Extracranial hemorrhages can be of three types:
Caput succedaneum: This is scalp hemorrhage superficial to galeal aponeurosis. It occurs due to local venous congestion caused by pressure of presenting part of scalp against dilated cervix during delivery. It may cross the midline and is self-limiting.
Subgaleal hemorrhage: This type of scalp hemorrhage occurs deep to galeal aponeurosis and superficial to the periosteum. It can also cross the midline and may extend into soft tissues of neck/orbit when large. These result from injury to emissary veins during instrumentation and assisted delivery (vacuum/forceps delivery). These are also self-limiting and usually resolve within weeks.

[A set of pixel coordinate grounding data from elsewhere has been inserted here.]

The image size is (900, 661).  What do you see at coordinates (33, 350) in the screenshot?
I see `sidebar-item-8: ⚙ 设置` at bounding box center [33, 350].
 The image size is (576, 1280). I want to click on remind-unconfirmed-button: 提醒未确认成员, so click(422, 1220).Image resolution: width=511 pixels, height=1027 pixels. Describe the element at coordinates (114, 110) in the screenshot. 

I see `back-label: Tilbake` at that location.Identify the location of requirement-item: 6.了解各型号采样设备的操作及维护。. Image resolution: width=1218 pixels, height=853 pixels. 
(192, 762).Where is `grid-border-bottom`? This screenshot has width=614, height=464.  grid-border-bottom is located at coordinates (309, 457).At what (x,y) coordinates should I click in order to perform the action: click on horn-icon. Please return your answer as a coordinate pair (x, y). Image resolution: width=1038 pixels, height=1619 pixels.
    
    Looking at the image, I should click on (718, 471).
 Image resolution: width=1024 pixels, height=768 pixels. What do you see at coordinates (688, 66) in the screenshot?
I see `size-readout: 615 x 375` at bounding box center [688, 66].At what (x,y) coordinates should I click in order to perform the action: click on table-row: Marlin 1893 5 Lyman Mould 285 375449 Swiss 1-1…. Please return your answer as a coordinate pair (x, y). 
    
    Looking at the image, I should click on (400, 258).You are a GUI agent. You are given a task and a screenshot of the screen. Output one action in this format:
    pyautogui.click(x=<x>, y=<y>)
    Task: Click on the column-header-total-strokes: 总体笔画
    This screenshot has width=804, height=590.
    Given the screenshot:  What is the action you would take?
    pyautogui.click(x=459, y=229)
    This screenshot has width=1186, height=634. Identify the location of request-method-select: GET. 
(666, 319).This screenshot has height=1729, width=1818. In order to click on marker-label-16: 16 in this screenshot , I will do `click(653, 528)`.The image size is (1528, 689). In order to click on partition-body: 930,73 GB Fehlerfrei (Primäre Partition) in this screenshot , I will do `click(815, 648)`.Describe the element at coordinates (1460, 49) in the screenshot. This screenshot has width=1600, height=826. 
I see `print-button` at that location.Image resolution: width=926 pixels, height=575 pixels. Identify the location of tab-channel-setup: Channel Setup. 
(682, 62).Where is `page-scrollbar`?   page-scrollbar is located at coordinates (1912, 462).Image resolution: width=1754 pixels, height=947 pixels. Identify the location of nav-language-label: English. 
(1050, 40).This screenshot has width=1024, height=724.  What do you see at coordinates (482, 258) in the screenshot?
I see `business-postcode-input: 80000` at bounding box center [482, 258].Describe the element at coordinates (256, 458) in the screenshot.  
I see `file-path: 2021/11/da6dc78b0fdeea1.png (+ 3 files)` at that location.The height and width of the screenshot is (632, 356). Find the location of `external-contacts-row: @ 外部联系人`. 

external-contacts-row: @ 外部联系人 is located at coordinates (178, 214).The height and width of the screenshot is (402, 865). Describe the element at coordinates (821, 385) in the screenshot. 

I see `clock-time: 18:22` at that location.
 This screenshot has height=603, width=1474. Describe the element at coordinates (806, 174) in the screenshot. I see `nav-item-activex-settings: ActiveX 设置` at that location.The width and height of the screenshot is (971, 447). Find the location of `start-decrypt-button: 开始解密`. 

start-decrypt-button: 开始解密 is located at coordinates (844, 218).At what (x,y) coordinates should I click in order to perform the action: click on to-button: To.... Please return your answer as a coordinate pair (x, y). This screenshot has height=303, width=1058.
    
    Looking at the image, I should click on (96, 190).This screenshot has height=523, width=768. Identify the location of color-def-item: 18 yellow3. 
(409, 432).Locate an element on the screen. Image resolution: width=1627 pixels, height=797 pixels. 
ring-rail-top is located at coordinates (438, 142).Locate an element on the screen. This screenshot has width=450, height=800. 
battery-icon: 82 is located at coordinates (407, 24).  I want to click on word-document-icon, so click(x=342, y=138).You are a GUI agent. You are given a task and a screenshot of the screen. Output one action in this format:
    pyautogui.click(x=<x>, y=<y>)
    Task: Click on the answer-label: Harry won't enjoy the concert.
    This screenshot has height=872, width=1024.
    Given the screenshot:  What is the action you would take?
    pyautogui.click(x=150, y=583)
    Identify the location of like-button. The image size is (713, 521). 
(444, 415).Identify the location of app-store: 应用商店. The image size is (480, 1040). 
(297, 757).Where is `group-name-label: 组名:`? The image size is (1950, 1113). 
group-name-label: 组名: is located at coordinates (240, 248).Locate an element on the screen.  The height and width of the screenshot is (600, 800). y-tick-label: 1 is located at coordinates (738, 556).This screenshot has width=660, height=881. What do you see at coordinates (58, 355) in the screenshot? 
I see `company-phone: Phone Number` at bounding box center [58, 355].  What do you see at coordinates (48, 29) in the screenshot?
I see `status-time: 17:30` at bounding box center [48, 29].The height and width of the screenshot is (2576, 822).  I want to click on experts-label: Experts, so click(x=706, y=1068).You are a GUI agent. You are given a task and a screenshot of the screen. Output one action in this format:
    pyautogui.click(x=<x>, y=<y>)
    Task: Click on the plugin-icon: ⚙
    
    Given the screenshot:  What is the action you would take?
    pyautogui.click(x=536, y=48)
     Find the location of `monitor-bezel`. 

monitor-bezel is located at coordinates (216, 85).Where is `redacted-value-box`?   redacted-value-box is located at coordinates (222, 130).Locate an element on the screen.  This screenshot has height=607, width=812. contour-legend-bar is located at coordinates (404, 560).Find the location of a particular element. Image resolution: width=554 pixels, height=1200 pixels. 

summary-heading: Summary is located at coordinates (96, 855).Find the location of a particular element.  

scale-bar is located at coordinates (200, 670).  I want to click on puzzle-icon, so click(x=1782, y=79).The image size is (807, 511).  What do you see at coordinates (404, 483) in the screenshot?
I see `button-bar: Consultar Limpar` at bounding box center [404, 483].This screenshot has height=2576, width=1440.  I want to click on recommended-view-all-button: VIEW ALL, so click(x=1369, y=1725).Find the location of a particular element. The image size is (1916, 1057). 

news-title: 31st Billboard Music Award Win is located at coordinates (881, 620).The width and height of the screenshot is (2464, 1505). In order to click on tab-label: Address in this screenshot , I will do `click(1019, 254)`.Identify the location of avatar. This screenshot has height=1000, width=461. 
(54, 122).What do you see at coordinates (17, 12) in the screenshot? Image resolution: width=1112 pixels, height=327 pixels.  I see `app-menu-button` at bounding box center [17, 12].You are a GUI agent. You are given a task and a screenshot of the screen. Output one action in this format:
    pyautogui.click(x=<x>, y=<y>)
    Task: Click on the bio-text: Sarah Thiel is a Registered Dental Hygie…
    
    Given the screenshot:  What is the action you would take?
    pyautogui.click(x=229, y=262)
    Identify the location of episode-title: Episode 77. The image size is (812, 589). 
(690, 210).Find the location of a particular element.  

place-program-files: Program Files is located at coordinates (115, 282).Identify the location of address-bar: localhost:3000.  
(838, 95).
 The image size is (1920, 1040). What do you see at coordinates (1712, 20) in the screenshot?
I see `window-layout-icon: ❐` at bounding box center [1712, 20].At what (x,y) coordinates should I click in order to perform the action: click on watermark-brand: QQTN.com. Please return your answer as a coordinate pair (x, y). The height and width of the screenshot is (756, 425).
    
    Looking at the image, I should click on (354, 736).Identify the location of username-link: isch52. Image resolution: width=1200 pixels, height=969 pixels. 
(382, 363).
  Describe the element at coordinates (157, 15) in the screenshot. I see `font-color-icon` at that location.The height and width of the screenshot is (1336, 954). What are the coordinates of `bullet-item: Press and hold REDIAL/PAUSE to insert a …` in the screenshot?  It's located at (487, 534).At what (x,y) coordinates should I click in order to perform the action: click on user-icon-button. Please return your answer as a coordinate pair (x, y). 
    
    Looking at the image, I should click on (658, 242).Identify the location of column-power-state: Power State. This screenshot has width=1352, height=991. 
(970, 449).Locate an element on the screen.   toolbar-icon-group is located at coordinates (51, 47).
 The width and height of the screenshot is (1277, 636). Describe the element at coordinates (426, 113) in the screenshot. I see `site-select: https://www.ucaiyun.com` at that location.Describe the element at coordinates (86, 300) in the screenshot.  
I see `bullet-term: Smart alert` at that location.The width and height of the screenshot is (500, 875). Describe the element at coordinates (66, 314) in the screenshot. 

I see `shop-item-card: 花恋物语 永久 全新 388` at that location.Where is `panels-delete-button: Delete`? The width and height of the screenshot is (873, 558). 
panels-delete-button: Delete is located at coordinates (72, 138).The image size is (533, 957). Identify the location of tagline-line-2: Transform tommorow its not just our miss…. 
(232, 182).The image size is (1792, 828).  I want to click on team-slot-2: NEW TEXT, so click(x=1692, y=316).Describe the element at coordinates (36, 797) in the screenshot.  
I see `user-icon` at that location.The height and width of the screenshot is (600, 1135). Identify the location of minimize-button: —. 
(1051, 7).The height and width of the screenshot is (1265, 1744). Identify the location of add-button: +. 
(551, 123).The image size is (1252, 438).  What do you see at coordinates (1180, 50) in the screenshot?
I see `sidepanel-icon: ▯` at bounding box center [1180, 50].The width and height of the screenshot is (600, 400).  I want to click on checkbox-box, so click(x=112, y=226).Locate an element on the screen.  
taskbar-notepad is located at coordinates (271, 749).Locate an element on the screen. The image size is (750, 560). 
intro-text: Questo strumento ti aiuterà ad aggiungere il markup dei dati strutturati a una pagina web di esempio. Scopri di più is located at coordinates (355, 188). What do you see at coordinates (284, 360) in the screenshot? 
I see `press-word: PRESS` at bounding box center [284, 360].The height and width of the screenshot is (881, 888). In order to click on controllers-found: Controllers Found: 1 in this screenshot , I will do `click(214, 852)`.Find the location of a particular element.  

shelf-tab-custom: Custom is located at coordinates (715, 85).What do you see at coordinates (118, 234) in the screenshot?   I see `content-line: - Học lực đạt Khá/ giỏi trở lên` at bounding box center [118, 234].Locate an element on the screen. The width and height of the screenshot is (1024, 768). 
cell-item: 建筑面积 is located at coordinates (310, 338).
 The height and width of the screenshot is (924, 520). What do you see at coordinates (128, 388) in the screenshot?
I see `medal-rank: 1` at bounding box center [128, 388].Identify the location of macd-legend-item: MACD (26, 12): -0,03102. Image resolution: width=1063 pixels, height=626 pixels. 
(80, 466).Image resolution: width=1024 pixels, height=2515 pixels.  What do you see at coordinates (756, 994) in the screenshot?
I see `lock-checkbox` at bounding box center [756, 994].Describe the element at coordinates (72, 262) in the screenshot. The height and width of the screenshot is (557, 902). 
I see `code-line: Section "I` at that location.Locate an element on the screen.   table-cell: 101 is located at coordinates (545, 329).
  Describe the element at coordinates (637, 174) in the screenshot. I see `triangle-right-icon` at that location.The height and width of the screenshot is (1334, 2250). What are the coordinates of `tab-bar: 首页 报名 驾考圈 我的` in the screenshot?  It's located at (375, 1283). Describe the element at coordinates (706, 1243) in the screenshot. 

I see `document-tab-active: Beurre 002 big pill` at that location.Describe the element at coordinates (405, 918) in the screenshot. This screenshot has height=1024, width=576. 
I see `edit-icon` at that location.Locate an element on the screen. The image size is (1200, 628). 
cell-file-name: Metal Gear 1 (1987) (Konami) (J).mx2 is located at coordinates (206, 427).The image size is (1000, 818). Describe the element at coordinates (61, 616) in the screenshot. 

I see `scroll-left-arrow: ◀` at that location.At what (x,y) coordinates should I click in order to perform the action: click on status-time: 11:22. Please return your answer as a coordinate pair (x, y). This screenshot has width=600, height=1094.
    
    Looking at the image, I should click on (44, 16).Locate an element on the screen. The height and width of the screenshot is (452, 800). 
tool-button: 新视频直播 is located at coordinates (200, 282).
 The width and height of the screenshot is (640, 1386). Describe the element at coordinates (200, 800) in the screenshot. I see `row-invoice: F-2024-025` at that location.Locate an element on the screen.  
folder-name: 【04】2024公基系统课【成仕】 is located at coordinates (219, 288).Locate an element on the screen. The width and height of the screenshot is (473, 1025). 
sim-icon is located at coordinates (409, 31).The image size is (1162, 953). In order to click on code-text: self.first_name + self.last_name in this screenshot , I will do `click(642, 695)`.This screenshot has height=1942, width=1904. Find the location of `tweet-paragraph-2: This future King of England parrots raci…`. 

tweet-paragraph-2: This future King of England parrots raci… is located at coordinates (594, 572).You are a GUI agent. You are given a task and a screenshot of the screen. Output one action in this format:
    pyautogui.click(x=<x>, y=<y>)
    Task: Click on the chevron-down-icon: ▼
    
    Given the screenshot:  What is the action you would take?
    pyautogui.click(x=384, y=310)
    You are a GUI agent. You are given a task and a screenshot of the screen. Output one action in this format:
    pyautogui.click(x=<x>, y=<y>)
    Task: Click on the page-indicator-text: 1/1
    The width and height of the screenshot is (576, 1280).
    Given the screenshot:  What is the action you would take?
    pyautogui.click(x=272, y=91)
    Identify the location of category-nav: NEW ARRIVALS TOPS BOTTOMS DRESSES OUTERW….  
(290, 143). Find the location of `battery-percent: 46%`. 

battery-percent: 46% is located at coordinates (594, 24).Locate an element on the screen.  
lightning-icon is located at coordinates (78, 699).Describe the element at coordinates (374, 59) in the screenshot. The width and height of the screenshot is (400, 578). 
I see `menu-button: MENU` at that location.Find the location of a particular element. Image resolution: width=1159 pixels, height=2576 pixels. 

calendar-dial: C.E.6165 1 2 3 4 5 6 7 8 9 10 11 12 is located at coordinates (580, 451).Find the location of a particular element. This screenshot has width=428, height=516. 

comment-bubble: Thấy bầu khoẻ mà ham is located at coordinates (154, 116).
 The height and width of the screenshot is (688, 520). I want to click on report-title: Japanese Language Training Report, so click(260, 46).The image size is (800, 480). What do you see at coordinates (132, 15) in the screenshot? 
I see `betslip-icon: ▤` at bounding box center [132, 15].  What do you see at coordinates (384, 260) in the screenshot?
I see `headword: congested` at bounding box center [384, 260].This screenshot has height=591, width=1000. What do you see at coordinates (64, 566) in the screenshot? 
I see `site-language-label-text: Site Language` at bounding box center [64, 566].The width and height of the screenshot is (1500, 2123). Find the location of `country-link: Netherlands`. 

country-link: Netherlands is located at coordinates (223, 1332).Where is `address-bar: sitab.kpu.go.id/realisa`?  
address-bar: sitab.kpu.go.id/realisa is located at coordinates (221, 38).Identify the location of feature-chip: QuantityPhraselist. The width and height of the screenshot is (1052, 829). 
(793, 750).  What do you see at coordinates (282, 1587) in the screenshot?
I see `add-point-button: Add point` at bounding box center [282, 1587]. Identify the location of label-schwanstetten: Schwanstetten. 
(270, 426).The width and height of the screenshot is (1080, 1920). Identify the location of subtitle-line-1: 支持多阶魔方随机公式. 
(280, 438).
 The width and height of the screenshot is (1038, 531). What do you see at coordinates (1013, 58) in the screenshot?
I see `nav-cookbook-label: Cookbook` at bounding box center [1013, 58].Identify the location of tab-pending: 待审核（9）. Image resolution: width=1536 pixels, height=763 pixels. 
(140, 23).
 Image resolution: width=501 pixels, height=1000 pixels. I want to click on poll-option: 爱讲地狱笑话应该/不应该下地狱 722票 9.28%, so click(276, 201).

Cephalohematoma: These are subperiosteal hemorrhages which are limited by bones and do not cross sutures. These also occur due to prolonged labor and instrumental delivery. These hematomas occur as a result of rupture of blood vessels traversing from skull to periosteum. They usually resolve spontaneously within 3 months. In case these however can persist for a long time calcification may occur resulting in contoural deformity.
Skull fractures may occur as a result of instrumented vaginal deliveries. The fractures can be linear or depressed and are asymptomatic unless associated with intracranial injury.
Intracranial hemorrhages: Epidural hematoma is rare and may be associated with calvarial fracture. Subdural hematoma is the most common type of intracranial hemorrhage due to birth injury. These occur, most commonly, along cerebral convexities posteriorly, along interhemispheric fissure and tentorium and also along posterior fossa.
Imaging plays an important role in diagnosis of pediatric head trauma. An emergent CT head is useful in the diagnosis of skull fractures and intracranial bleed. MRI brain is preferred in patients with DAI and in suspected cases of AHT.